Just the word, books, conjures so many sweet and heart-warming sensations. There’s something about books that becomes a part of us and helps us to both understand and express who we are as individuals. There’s something comforting about the familiarity of a childhood story or a favourite novel that puts us back in touch with the narrative of our own lives.
Overlooking my bed are two tall, dark and handsome bookshelves made of some tragically inferior wood. I know, I know: Tolstoy, Hugo, Dostoevsky and Plutarch deserve the finest mahogany or some such incorruptible wood to highlight their intrinsic worth… but for now, the flat-pack ingenuity of Ikea will have to do. In spite of this minor infraction, I take great pleasure in scanning my shelves and gazing with maternal pride at the intriguing titles. But it wasn’t always this way…
In primary school, I hated reading. Yes, it’s true. I always loved the bedtime stories my mum used to read to me, but novels; I hated them. They made us read books with names like, “Journey” and… well… to tell you the truth, I don’t remember the others because I never read more than three pages of any of them. It wasn’t until my final year of primary school that I discovered a novel I could bare to read the whole way through. It was called “Number the Stars” by Lois Lowry and was a World War II story about a little Danish girl whose best friend was Jewish. I couldn’t put it down. A few years later when I read “The Diary of Anne Frank”, I realised that I had just been reading the wrong kind of books.
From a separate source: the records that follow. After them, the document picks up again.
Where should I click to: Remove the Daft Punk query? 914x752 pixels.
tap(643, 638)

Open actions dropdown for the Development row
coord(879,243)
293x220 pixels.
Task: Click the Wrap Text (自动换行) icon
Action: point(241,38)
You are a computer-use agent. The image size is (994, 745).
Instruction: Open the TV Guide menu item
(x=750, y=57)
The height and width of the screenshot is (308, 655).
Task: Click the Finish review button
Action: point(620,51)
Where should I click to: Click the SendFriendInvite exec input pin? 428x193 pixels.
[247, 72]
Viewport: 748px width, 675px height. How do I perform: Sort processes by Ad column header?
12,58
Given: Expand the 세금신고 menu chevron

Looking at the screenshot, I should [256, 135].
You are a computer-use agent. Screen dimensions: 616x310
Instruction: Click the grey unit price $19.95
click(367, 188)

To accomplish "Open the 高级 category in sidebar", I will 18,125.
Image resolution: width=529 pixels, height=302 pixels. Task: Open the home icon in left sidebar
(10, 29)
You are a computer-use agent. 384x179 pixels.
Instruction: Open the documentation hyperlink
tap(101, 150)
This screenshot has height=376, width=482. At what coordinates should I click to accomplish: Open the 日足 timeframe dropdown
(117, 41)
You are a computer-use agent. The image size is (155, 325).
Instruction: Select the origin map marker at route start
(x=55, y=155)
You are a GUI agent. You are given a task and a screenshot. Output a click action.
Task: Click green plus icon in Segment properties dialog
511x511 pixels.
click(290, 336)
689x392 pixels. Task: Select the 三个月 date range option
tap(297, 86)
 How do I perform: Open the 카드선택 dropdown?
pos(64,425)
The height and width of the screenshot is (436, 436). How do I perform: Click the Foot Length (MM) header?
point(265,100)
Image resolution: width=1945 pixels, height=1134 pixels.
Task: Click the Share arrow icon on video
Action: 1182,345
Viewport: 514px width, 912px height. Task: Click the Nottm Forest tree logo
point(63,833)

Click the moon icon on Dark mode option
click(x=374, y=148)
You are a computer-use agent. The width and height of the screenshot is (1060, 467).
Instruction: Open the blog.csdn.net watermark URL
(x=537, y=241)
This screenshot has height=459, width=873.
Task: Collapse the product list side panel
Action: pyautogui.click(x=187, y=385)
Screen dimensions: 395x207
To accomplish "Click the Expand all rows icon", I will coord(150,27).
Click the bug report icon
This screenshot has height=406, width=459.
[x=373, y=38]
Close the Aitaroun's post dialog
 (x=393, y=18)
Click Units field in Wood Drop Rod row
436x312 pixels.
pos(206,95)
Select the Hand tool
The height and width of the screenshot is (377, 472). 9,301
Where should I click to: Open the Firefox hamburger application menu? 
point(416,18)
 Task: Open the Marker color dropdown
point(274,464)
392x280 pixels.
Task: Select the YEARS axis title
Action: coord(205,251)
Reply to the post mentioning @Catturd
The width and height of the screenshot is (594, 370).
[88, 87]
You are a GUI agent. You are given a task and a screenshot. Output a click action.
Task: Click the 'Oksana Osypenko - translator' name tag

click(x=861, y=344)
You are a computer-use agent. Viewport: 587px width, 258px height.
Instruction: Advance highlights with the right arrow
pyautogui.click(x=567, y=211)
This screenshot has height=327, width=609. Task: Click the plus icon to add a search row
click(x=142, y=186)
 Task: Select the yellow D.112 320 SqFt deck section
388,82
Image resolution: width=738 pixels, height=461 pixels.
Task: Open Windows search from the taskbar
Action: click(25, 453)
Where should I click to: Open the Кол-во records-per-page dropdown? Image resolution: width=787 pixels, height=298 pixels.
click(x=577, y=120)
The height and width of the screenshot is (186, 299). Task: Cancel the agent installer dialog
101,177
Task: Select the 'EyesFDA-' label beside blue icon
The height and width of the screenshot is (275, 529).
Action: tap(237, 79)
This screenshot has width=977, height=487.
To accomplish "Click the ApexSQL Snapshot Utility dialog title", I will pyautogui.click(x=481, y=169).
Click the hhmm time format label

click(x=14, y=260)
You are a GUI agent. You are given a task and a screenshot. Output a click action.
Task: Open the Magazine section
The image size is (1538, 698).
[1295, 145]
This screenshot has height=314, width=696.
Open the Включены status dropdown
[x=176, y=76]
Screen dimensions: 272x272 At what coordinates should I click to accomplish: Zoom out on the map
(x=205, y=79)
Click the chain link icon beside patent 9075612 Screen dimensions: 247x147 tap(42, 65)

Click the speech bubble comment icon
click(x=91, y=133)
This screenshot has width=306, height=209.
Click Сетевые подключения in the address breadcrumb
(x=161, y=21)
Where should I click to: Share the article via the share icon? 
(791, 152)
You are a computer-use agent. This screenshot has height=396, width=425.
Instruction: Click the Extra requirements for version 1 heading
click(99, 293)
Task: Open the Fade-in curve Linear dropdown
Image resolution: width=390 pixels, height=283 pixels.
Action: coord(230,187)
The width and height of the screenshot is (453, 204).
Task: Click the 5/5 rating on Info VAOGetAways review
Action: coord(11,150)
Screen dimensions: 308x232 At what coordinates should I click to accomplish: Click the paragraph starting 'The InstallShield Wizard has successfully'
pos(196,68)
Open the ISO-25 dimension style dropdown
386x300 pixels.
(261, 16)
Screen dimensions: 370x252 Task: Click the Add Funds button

With time, it became clear that I’m all about non-fiction and classics. You know, autobiographies, histories, social commentaries, philosophies, and literary masterpieces like the plays of Oscar Wilde or Les Misérables (which, by the way, is my favourite book).
I bet you’re wondering why I’m telling you all this. The truth is I am just repining the fact that I am only a few days away from abandoning my fledgling library once more! Given that the airlines only permit a couple dozen kilos for me to squeeze my entire life into, I have some difficult decisions to make about which books I will take! But don’t worry, I have contingency plans. I fully intend to join the most amazing public library I can find in England, and if I can’t find some of the more uncommon books on my ‘To Read List’, I shall be heard on skype, or any communication means necessary, saying: “Hey Mum, do you think you could mail me that pile of books now?”